Ionization of Methane, Ethane, Butane and Octane in Strong and Ultrastrong, Relativistic Fields

Strong and ultrastrong field photoionization of methane is reported at intensities from 10$^{14}$ W/cm$^{2}$ to 10$^{19}$ W/cm$^{2}$. The molecular fragment ions, C$^{+}$, and C$^{+2}$ are created in an intensity window from 10$^{14}$ W/cm$^{2}$ to 10$^{15}$W/cm$^{2 }$and show a high degree of correlation generally consistent with a Coulomb explosion mechanism.
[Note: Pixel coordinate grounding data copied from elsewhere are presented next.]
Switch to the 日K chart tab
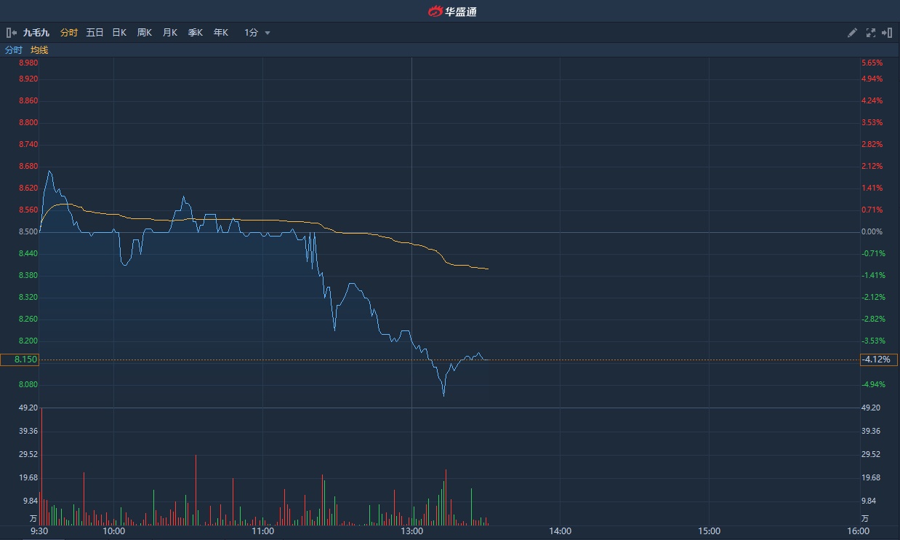The height and width of the screenshot is (540, 900). (119, 33)
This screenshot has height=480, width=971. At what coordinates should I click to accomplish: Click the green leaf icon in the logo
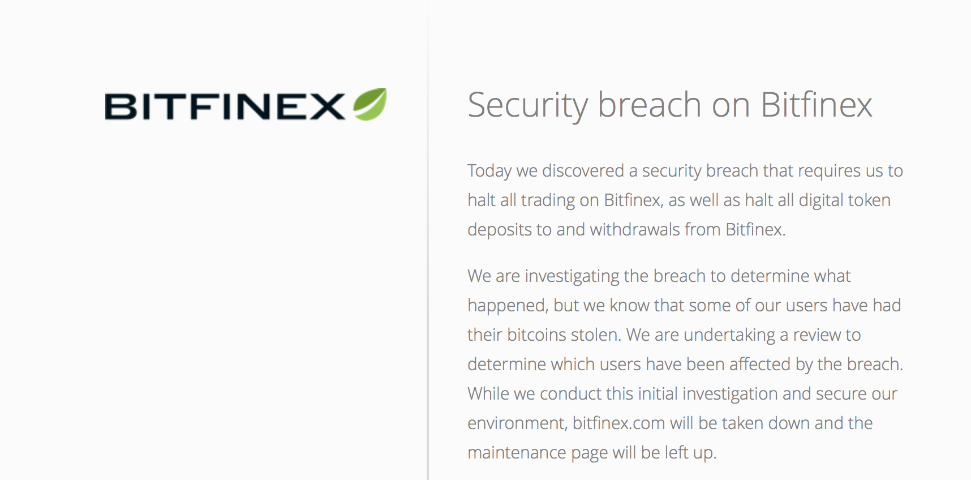click(371, 105)
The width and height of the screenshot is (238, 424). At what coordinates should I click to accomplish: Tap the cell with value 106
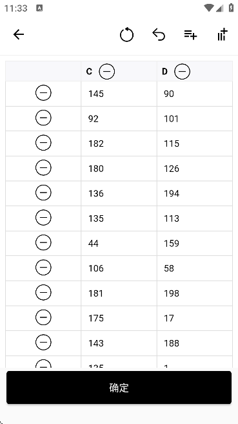[119, 268]

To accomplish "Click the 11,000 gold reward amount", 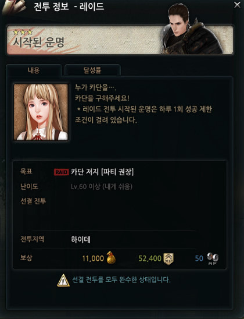I will (x=93, y=258).

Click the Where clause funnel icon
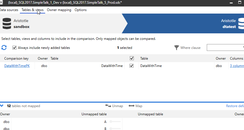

The ionization of the remaining valence electrons in carbon (C$^{+3}$, C$^{+4})$ has at least two contributing mechanisms, one correlated to the molecular fragments and one resulting from tunneling ionization of the carbon ion. The photoelectron energy spectrum near the saturation intensity of C$^{+4}$ extends out to 1 keV. In ultrastrong fields (10$^{19}$W/cm$^{2})$, removal of the K-shell to form C$^{+5}$ is uncorrelated with molecular channels. The ionization proceeds via tunneling and non-sequential rescattering ionization. The photoelectron energy spectrum for C$^{+5}$ is shown to extend beyond the rest mass of the electron with kinetic energies up to 0.6 MeV. We also measured C$^{+n}$ (n$<$5) ion yields from ethane, butane and octane at intensities from 10$^{14}$W/cm$^{2 }$to 10$^{17}$ W/cm$^{2 }$from a linearly polarized field. These results are very similar to that from methane, which strongly indicates that the response of methane to an ultrastrong laser field can be generalized to even larger molecules.